» **Provided records**:

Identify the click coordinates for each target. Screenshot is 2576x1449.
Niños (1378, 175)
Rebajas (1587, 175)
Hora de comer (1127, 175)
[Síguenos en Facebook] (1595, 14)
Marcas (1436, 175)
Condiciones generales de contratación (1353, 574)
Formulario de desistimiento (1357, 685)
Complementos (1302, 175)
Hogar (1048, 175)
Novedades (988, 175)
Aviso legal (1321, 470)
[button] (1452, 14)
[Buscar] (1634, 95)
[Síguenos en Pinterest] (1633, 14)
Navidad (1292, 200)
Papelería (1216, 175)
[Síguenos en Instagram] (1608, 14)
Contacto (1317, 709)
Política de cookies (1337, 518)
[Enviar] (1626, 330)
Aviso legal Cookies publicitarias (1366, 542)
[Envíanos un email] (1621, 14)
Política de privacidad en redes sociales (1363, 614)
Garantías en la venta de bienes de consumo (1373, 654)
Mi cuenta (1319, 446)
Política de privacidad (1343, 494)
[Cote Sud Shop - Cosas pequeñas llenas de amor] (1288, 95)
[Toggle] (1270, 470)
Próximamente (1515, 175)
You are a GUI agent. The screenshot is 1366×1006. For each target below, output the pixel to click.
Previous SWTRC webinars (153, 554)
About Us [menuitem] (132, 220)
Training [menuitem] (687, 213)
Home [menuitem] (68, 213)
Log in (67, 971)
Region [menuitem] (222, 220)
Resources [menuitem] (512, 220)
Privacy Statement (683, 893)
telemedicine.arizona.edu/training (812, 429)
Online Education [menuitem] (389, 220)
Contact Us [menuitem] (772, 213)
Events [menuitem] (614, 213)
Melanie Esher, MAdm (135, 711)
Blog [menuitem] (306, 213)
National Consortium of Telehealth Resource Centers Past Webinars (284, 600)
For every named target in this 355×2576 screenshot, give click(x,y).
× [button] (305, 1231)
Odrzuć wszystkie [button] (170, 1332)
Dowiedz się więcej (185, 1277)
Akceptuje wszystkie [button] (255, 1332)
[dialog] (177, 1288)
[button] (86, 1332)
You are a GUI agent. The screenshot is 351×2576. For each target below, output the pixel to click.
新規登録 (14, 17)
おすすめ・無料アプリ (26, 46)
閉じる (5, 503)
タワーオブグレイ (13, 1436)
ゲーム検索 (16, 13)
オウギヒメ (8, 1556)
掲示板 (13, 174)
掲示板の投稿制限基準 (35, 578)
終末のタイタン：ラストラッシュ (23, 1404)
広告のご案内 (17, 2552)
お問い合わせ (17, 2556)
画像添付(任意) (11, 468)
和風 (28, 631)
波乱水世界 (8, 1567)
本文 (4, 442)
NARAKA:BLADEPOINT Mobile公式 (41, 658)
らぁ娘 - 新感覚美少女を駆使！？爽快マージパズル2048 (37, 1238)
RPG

» **The problem**:
From the listing above, return the lines starting at the one with "telemedicine.arizona.edu/training (812, 429)" and ending at the one with "Akceptuje wszystkie [button] (255, 1332)", both kept, exactly as they appear and nothing more.

» **Task answer**:
telemedicine.arizona.edu/training (812, 429)
Online Education [menuitem] (389, 220)
Contact Us [menuitem] (772, 213)
Events [menuitem] (614, 213)
Melanie Esher, MAdm (135, 711)
Blog [menuitem] (306, 213)
National Consortium of Telehealth Resource Centers Past Webinars (284, 600)
For every named target in this 355×2576 screenshot, give click(x,y).
× [button] (305, 1231)
Odrzuć wszystkie [button] (170, 1332)
Dowiedz się więcej (185, 1277)
Akceptuje wszystkie [button] (255, 1332)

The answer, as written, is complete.